### TASK DESCRIPTION
Give back every entry below, unchanged.

── RECORD SET ──

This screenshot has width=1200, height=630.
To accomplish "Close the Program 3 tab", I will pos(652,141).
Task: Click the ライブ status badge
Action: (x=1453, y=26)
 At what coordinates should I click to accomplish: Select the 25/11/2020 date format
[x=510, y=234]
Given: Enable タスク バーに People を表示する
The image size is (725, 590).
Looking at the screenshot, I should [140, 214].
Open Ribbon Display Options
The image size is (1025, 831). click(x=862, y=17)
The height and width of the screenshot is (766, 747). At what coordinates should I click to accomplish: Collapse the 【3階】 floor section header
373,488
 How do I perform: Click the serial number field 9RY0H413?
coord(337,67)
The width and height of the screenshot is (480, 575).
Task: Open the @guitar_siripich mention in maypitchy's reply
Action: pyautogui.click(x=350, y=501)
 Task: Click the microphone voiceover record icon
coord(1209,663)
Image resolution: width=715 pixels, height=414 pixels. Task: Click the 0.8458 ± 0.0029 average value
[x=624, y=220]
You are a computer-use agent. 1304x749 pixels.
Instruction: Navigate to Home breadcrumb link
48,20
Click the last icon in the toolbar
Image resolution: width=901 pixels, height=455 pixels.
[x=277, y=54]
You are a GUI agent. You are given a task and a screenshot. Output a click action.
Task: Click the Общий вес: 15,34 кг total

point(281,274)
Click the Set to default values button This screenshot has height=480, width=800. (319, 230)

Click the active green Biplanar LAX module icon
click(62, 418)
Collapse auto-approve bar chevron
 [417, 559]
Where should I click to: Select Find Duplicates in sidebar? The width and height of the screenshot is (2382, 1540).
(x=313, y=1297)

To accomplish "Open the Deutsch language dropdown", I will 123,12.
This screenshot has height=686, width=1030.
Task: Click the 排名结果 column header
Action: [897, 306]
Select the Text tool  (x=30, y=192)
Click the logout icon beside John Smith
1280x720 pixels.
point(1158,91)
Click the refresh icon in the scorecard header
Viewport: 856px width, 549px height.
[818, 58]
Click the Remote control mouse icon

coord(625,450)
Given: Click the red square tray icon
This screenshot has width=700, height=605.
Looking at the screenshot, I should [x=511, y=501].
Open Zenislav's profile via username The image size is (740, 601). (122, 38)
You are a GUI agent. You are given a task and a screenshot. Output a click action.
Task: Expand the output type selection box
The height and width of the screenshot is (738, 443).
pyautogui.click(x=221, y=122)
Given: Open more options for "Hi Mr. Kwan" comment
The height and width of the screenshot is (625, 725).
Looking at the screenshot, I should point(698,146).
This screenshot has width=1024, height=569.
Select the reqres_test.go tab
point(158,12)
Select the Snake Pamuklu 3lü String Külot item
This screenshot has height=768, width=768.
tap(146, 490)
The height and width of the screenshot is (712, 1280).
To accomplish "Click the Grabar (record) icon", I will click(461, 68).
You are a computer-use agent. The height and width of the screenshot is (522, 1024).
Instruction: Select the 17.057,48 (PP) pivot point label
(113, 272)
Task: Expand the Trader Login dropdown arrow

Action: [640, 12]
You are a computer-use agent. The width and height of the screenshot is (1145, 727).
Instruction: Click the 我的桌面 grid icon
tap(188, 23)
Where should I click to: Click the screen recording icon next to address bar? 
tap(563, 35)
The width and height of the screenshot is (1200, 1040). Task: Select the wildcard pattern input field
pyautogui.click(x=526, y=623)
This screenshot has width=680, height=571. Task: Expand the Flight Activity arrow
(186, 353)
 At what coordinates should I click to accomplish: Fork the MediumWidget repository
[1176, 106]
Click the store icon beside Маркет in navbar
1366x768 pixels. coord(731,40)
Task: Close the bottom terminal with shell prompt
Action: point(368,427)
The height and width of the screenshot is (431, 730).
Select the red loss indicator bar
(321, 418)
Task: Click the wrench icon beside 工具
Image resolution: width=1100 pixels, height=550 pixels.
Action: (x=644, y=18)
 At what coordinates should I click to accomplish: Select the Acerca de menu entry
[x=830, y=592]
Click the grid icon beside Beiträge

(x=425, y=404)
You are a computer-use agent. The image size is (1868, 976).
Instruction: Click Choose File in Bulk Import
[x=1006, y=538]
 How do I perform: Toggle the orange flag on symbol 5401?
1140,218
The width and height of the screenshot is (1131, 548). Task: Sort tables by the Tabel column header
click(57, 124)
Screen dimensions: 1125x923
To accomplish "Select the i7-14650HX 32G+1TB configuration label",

───

### RESULT OF THE EXERCISE
This screenshot has width=1200, height=630.
To accomplish "Close the Program 3 tab", I will pos(652,141).
Task: Click the ライブ status badge
Action: (x=1453, y=26)
 At what coordinates should I click to accomplish: Select the 25/11/2020 date format
[x=510, y=234]
Given: Enable タスク バーに People を表示する
The image size is (725, 590).
Looking at the screenshot, I should [140, 214].
Open Ribbon Display Options
The image size is (1025, 831). click(x=862, y=17)
The height and width of the screenshot is (766, 747). At what coordinates should I click to accomplish: Collapse the 【3階】 floor section header
373,488
 How do I perform: Click the serial number field 9RY0H413?
coord(337,67)
The width and height of the screenshot is (480, 575).
Task: Open the @guitar_siripich mention in maypitchy's reply
Action: pyautogui.click(x=350, y=501)
 Task: Click the microphone voiceover record icon
coord(1209,663)
Image resolution: width=715 pixels, height=414 pixels. Task: Click the 0.8458 ± 0.0029 average value
[x=624, y=220]
You are a computer-use agent. 1304x749 pixels.
Instruction: Navigate to Home breadcrumb link
48,20
Click the last icon in the toolbar
Image resolution: width=901 pixels, height=455 pixels.
[x=277, y=54]
You are a GUI agent. You are given a task and a screenshot. Output a click action.
Task: Click the Общий вес: 15,34 кг total

point(281,274)
Click the Set to default values button This screenshot has height=480, width=800. (319, 230)

Click the active green Biplanar LAX module icon
click(62, 418)
Collapse auto-approve bar chevron
 [417, 559]
Where should I click to: Select Find Duplicates in sidebar? The width and height of the screenshot is (2382, 1540).
(x=313, y=1297)

To accomplish "Open the Deutsch language dropdown", I will 123,12.
This screenshot has height=686, width=1030.
Task: Click the 排名结果 column header
Action: [897, 306]
Select the Text tool  (x=30, y=192)
Click the logout icon beside John Smith
1280x720 pixels.
point(1158,91)
Click the refresh icon in the scorecard header
Viewport: 856px width, 549px height.
[818, 58]
Click the Remote control mouse icon

coord(625,450)
Given: Click the red square tray icon
This screenshot has width=700, height=605.
Looking at the screenshot, I should [x=511, y=501].
Open Zenislav's profile via username The image size is (740, 601). (122, 38)
You are a GUI agent. You are given a task and a screenshot. Output a click action.
Task: Expand the output type selection box
The height and width of the screenshot is (738, 443).
pyautogui.click(x=221, y=122)
Given: Open more options for "Hi Mr. Kwan" comment
The height and width of the screenshot is (625, 725).
Looking at the screenshot, I should point(698,146).
This screenshot has width=1024, height=569.
Select the reqres_test.go tab
point(158,12)
Select the Snake Pamuklu 3lü String Külot item
This screenshot has height=768, width=768.
tap(146, 490)
The height and width of the screenshot is (712, 1280).
To accomplish "Click the Grabar (record) icon", I will click(461, 68).
You are a computer-use agent. The height and width of the screenshot is (522, 1024).
Instruction: Select the 17.057,48 (PP) pivot point label
(113, 272)
Task: Expand the Trader Login dropdown arrow

Action: [640, 12]
You are a computer-use agent. The width and height of the screenshot is (1145, 727).
Instruction: Click the 我的桌面 grid icon
tap(188, 23)
Where should I click to: Click the screen recording icon next to address bar? 
tap(563, 35)
The width and height of the screenshot is (1200, 1040). Task: Select the wildcard pattern input field
pyautogui.click(x=526, y=623)
This screenshot has width=680, height=571. Task: Expand the Flight Activity arrow
(186, 353)
 At what coordinates should I click to accomplish: Fork the MediumWidget repository
[1176, 106]
Click the store icon beside Маркет in navbar
1366x768 pixels. coord(731,40)
Task: Close the bottom terminal with shell prompt
Action: point(368,427)
The height and width of the screenshot is (431, 730).
Select the red loss indicator bar
(321, 418)
Task: Click the wrench icon beside 工具
Image resolution: width=1100 pixels, height=550 pixels.
Action: (x=644, y=18)
 At what coordinates should I click to accomplish: Select the Acerca de menu entry
[x=830, y=592]
Click the grid icon beside Beiträge

(x=425, y=404)
You are a computer-use agent. The image size is (1868, 976).
Instruction: Click Choose File in Bulk Import
[x=1006, y=538]
 How do I perform: Toggle the orange flag on symbol 5401?
1140,218
The width and height of the screenshot is (1131, 548). Task: Sort tables by the Tabel column header
click(57, 124)
Screen dimensions: 1125x923
To accomplish "Select the i7-14650HX 32G+1TB configuration label",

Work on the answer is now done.